PROVIDED INFORMATION:
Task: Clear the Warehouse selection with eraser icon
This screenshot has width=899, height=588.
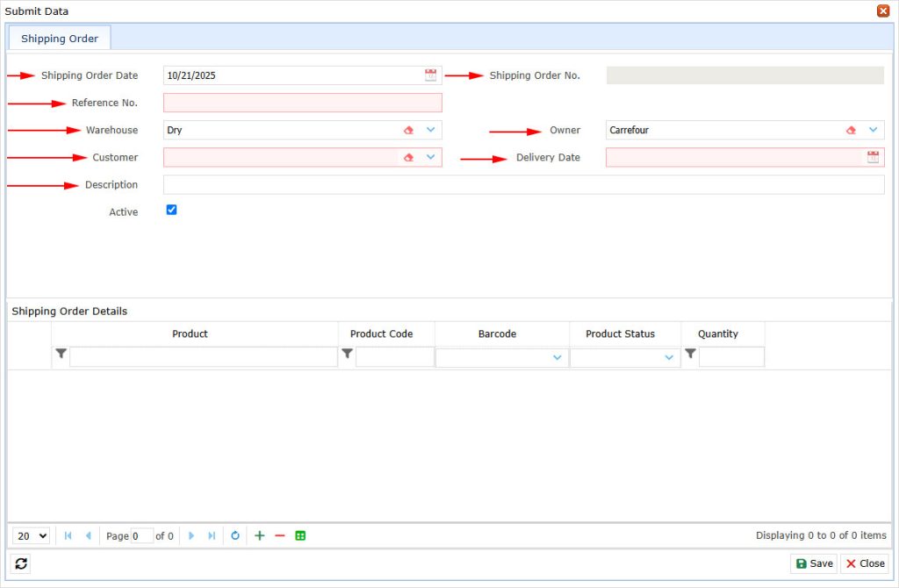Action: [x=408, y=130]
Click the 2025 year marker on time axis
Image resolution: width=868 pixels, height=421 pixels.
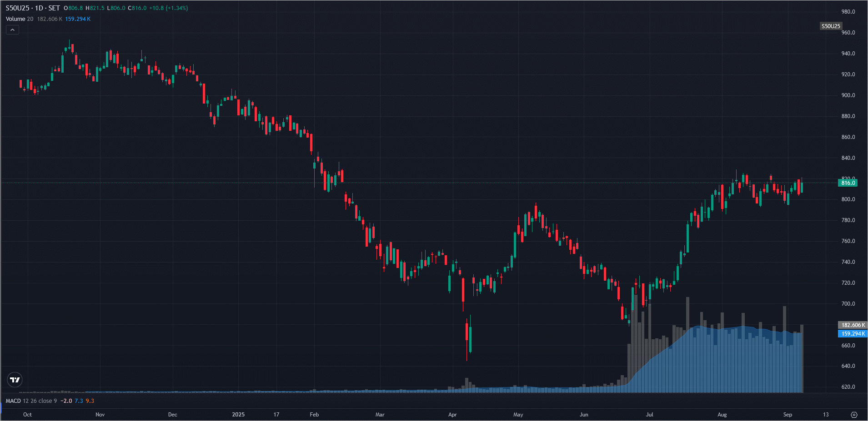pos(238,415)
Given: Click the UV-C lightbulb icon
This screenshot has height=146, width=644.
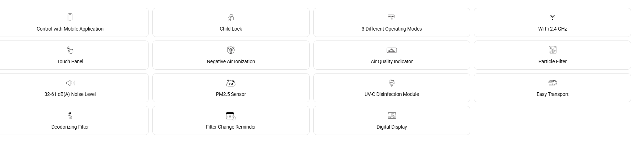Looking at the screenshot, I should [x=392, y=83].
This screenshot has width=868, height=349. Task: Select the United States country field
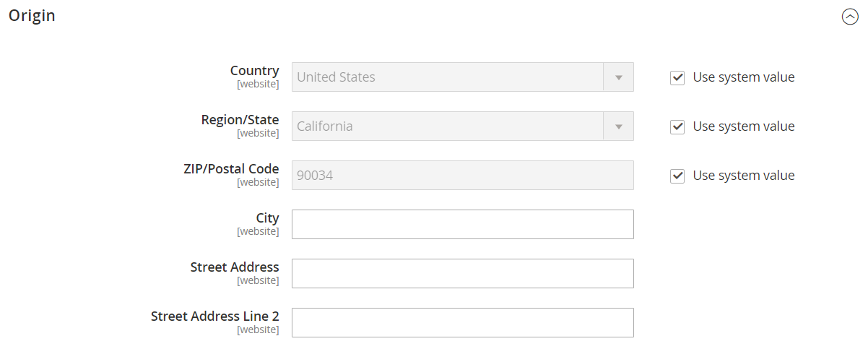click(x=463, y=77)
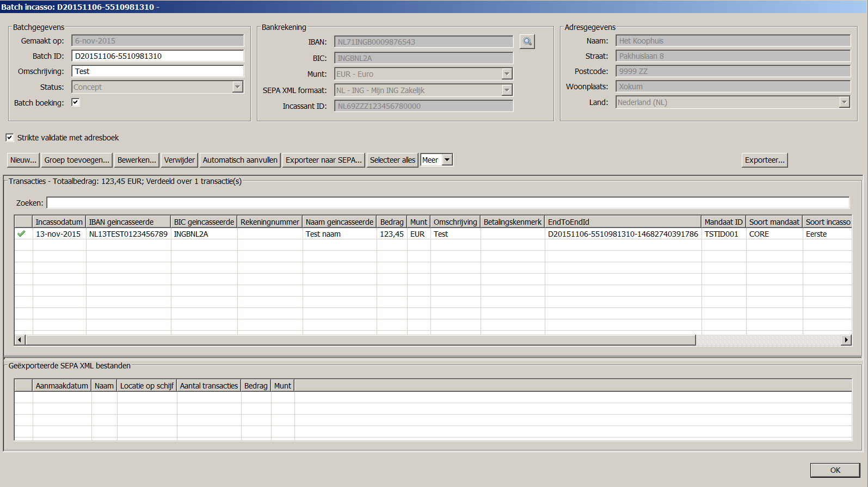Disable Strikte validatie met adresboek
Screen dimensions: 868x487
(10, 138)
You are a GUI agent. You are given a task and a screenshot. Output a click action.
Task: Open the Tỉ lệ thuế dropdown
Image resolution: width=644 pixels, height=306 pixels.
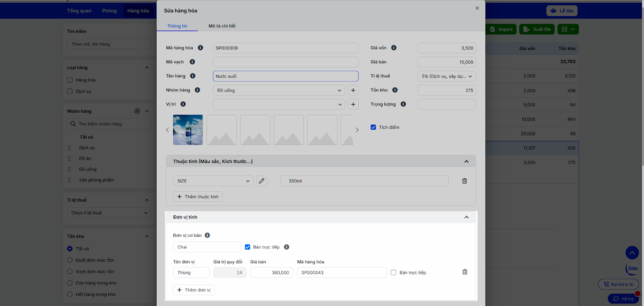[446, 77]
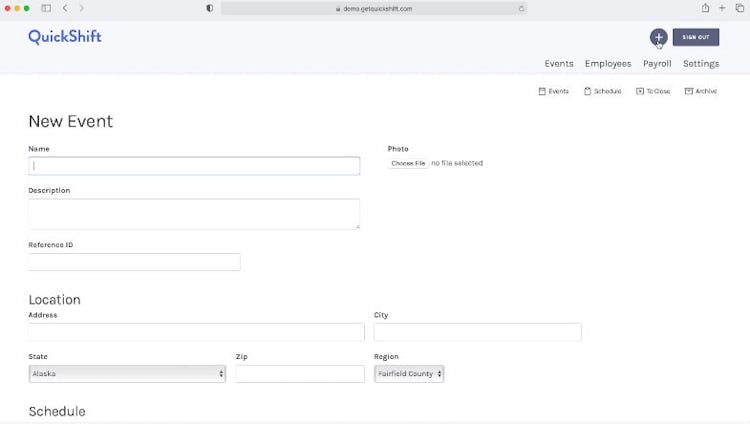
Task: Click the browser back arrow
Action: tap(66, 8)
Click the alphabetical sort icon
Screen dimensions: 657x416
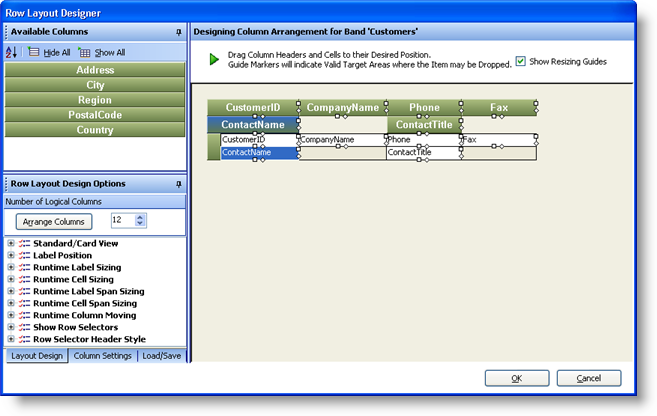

TASK STATEMENT:
Everything from the line with "Task: Open the Tỉ lệ thuế dropdown" through the final line of the material is to be returned exactly, both ends included, apart from the pictures.

EXERCISE SOLUTION:
Task: Open the Tỉ lệ thuế dropdown
Image resolution: width=644 pixels, height=306 pixels.
[446, 77]
Task: Click the browser back arrow
Action: tap(66, 8)
Click the alphabetical sort icon
Screen dimensions: 657x416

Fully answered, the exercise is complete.